Her courage is visible. She relates how in October 2019, her doctor discovered that one of the tumours in her liver had increased in size. As advised, she had to undergo an ablation procedure to destroy the tumour. However, five months later, the tumour was found to be growing aggressively and needing immediate treatment.
Consequently, she had to go to a private hospital in Petaling Jaya for an advanced targeted radiotherapy – the ‘Stereotactic Body Radiation Therapy (SBRT) treatment.
Because of the travelling restrictions during the Movement Control Order (MCO) period, her treatment trip this time was rather challenging.
She had to travel alone and with the support letter from her doctor, she passed through the immigration.
In the course of her treatment, she spent 10 nights ‘in isolation’ in her hotel room as visits were not advisable, not even a visit from her sister who was residing in Kuala Lumpur. But she could not be happier as she was able to make it to the Petaling Jaya private hospital where she completed her treatment.

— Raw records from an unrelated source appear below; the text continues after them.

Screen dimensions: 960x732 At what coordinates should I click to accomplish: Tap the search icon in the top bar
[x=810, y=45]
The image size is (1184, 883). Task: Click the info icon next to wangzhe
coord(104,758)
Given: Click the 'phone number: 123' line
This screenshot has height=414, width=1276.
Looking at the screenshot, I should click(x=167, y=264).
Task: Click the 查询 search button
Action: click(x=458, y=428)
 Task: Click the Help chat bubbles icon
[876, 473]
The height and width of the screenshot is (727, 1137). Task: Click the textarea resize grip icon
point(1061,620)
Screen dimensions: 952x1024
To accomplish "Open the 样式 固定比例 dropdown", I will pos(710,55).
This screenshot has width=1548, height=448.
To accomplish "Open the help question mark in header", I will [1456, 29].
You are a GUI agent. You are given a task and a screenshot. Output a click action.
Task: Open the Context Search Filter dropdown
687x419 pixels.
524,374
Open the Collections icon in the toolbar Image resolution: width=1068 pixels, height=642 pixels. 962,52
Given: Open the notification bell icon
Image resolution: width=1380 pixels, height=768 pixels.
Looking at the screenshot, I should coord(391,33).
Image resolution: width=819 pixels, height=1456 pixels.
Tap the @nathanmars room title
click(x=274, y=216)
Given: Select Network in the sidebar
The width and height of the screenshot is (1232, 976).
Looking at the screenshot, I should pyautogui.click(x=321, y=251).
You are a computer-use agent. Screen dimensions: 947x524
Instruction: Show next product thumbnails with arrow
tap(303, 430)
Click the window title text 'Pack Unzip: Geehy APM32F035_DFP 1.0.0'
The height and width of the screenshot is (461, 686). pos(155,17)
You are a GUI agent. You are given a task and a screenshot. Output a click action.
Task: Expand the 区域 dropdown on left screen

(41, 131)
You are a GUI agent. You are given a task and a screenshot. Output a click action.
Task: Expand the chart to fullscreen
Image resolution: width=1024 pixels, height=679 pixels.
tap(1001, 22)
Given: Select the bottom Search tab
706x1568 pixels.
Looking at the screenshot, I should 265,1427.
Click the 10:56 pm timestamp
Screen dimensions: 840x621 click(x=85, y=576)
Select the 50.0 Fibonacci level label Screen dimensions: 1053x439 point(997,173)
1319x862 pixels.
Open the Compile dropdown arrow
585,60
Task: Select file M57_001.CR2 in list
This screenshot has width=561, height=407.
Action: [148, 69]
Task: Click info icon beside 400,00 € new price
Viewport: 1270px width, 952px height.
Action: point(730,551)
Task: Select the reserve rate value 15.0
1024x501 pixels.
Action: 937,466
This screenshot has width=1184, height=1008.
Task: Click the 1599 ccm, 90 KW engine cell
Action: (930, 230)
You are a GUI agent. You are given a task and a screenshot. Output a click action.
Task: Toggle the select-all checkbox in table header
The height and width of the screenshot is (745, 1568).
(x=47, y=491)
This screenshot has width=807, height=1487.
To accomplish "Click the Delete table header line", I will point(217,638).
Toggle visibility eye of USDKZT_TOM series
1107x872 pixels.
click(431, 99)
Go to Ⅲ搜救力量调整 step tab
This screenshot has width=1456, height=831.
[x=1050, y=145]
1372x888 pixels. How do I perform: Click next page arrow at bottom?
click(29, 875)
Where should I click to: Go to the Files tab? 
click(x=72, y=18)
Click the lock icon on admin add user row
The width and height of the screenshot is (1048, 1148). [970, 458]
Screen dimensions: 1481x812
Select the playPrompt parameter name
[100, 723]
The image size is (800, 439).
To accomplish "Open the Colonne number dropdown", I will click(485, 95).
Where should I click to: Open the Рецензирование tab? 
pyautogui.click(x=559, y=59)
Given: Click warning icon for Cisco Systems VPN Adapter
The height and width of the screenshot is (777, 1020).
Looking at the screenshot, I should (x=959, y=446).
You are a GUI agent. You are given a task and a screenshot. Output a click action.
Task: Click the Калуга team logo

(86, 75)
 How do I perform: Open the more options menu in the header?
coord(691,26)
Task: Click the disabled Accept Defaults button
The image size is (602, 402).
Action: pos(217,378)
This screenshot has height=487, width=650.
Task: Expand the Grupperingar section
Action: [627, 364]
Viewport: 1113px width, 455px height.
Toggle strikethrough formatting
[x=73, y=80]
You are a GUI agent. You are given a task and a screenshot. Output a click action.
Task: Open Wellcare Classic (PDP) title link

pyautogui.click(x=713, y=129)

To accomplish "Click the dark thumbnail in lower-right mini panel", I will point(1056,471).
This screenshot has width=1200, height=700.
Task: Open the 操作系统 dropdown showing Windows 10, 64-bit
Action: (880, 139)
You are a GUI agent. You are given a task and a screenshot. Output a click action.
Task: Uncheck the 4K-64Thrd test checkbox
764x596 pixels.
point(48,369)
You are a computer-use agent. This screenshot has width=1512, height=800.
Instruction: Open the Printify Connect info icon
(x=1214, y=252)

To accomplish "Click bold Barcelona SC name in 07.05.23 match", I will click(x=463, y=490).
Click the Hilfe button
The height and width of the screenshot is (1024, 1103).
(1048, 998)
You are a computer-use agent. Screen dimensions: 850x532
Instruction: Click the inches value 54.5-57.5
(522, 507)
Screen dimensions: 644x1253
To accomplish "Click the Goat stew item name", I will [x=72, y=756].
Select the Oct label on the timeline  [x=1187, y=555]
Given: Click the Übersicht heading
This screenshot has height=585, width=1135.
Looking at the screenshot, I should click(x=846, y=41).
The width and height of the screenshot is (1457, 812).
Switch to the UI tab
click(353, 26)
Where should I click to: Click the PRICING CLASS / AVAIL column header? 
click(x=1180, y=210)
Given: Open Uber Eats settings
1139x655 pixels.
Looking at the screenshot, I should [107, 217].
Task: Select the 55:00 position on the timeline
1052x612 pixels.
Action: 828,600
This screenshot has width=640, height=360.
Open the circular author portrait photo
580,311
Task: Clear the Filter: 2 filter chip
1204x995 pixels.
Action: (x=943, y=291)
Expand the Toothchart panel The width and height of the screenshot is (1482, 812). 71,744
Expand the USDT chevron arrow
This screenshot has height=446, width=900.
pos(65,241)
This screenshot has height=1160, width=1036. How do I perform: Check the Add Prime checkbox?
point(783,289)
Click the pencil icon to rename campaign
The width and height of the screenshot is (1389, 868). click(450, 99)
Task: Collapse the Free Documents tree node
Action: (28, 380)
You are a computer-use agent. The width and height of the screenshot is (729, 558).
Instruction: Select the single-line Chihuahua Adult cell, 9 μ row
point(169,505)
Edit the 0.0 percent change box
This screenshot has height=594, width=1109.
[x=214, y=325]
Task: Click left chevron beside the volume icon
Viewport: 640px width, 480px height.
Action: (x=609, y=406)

‘Continuing to strive in crusade against cancer’
Living with metastatic cancer only motivates her further. She continues to contribute passionately towards the cause of SCAN.
“Our society has two missions – cancer advocacy and cancer awareness. We strive to be the voice for cancer patients, advocating for positive change in cancer healthcare and bringing about cancer awareness to the general public,” she points out.
In order to be able to pursue the noble cause, she opted for early retirement from her last post as CEO Office Manager, following her metastatic cancer diagnosis.
“Cancer has changed the way I look at life. I would not be doing what I’m doing today had it not been for cancer. Before, I was determined to make as much money as I could. I wanted to switch to direct-selling.
But now I’m focussed on advocacy initiatives with SCAN,” she adds.
So far, society has made notable progress towards achieving their objectives, including conducting a research on cancer awareness in Sarawak, organising workshops, highlighting issues on cancer healthcare and meeting with the right people, including members of Parliament, as the voice for cancer patients. A guide book for cancer patients and survivors has also been published.
As Boon Lui puts it: “We will continue to strive in our crusade against cancer.”
The past 15 years, including the last four years as a metastatic breast cancer patient, have been a journey of self-discovery and self-renewal for Boon Lui – one riddled with challenges and expectations.
Rising from despair and despondency, when the world seems to come down crushing on her, she has fought back, persevered and risen with hope and faith to live on.
Today, Boon Lui is committed to sharing her story that is set to bring hope and purpose to many who may still be shrouded in fear and uncertainty.